When considering the LLM approach combined with RAG searches, this method is preferred for complex tasks that the Tokenizer cannot handle. This is due to the use of the LLM and its extensive knowledge of predefined language. The key two advantages of the use of LLM and RAG are flexibility and complexity; Because the LLM does not need to use token words defined in the code, it is far more capable in understanding drastically different spoken prompts. Not only is does the LLM provide a deeper understanding of language, it also is able to interpret mispronounced words as well as unexpected synonyms. These two advantages make the Speech Recognition within the LLM model far superior to the Tokenizer method.

Although the LLM / RAG combination offers more complex language understanding, it still comes with its own drawbacks. The main disadvantage being, it is often slower to execute commands than the Tokenizer. In addition to lack of speed, this model often struggles find highly specific data and element IDs, which can leading to inaccuracies and inconsistency.

Additionally, due to RAG’s chunk retrieval processing grabbing only a limited number of chunks, a limited number of elements can be edited at a time.
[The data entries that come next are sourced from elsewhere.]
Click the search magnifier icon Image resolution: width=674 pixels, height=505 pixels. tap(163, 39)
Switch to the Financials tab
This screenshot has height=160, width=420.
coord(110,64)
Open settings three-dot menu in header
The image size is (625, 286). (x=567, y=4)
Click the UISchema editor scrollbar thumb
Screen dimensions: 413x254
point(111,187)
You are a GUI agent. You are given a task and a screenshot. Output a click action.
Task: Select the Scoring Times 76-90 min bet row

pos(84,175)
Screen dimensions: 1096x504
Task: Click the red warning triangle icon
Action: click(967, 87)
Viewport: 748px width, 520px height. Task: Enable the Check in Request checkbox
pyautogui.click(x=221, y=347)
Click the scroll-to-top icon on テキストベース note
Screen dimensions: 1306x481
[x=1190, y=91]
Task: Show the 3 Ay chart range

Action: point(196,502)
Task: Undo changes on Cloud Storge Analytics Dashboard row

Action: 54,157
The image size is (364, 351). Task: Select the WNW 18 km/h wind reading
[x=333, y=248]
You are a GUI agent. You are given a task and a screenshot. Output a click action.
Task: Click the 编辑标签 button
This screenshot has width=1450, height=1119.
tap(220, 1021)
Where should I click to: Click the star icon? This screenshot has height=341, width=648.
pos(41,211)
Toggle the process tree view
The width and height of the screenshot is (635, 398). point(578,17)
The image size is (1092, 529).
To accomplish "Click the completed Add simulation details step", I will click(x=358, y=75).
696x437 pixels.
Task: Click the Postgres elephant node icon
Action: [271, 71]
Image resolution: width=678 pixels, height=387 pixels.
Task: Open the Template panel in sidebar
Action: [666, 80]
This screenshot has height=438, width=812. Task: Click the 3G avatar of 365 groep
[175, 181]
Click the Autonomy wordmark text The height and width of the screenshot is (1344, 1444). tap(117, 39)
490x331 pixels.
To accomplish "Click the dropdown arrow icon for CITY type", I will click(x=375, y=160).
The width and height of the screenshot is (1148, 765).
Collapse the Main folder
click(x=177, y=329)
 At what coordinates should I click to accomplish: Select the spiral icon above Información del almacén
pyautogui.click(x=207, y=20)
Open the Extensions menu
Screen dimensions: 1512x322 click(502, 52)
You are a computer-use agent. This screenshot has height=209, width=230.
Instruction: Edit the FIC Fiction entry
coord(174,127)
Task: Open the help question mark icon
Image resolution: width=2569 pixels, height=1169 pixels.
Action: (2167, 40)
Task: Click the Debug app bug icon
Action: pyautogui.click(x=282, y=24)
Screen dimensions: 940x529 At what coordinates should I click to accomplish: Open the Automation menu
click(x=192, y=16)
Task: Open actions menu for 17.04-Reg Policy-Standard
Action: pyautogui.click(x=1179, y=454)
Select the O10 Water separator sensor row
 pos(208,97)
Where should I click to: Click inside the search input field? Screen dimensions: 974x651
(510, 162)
While the number of chunks retrieved can be increased, this significantly slows the LLM’s response time.

Next Steps – Python

There are several steps that could to taken to continue this research thesis in a meaningful and productive process. First, to improve the functionality of the Python Tokenizer model, utilization of an updated NLP system instead of nltk or spaCy could improve the token creation process to allow for a deeper understanding of Spoken Prompts.

Next, the combination of an NLP system with a more limited version of an LLM, specific to construction focused language. This combination could benefit from the adaptability of an LLM, while maintaining its speed when executing spoken commands.

Next Steps – LLM

While the Python improvements are somewhat simple and straightforward, the LLM model will require more in depth exploration. First, the model simply needs to be fine tuned to improve the accuracy of the output. After model tuning, the LLM process could substantially benefit from improved prompt engineering. Tweaking the overall prompt that is fed into the LLM model may produce more consistently accurate results. The LLM process may also be improved upon by testing with different LLM models. Currently, Ollama and Mistral have been used to test as database models for the LLM. However, there may be models that are substantially better suited for the use case of Voice-to-Command within Revit. During the scope of the thesis, experimentation was greatly limited by computer speed and resources. In addition to a new model, improved machinery would enhance the capabilities and speed of the command execution.

Additionally, writing the code in C# rather than Python could speed up the process. Revit is built on the .NET framework, meaning the Python code needs to be run through an interpreter (IronPython). Translating the code from Python to C#, .NET’s native programming language, would result in faster run times.

Finally, the implementation of a multi-threading caching process would drastically reduce the required time to execute commands via the LLM model. Specifically, using multiple CPU threads to checked the cached vectors would likely decrease the required time to run.